ACTIONS TO TAKE:
1) From the parenting forum thread, list the things Babyledscreaming says worked for keeping their son occupied.
2) In the parenting forum thread, how old is Babyledscreaming's son now?
3) Go on with the parenting forum thread about a child who wants constant play, starting after its last post.

Ruthchan · 16/09/2012 20:05

The fact that he will only watch TV on his own is not a reason to allow him to watch lots of it. It would definitely be a good idea to limit that if you feel he watches too much.

What does he do if you tell him you are busy and can't play with him for a few minutes?
Children need our attention, but it is also ok to say no sometimes.
If he doesn't have a playmate or adult to play with, he will soon learn to entertain himself.

Babyledscreaming · 16/09/2012 20:14

My son, now 4, was the same although he is now a lot better. It can be really hard work. Things that did work for me were bringing out toys he hadn't seen for a while, setting him a task such as build a train track into the kitchen, getting him to help do jobs around the house or giving him a goal such as I will play once I have finished the washing up.
One thing I never got to do was put my feet up though, but I can do that now occasionally so there is hope!

DATA SEGMENT:
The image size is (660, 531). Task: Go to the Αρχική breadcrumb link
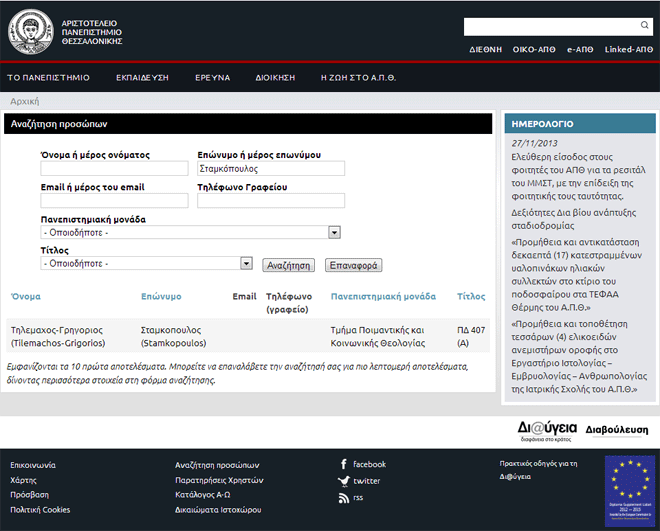tap(25, 101)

IN RESPONSE:
1)
- Bringing out toys he hadn't seen for a while
- Setting him a task, such as building a train track into the kitchen
- Getting him to help do jobs around the house
- Giving him a goal, such as "I will play once I have finished the washing up"

2) He is 4.

3)
wfhmumoftwo · 18/09/2012 14:37

What worked for me is to actually give them a task and then keep checking on progress. e.g, get the stickers, glue, sparkly bits and bobs box out, sit them at the table and say, i'm just going to peel some potatoes, when i get back i want to see who can make the best pitcure of a tree/boat/dragon etc. Then every 5 mins or so just pop head round the door, and give encouragement like oh wow, you are doing so well, its looking great, why not add some buttons/tissue/sequins etc.
Once they are comfortable with that, you can extend the time they are left to their own device (not i had 2 with a 16 mth gap so they could in theory entertain each other but i also found this a good way of getting them to do somehting together rather than just fight)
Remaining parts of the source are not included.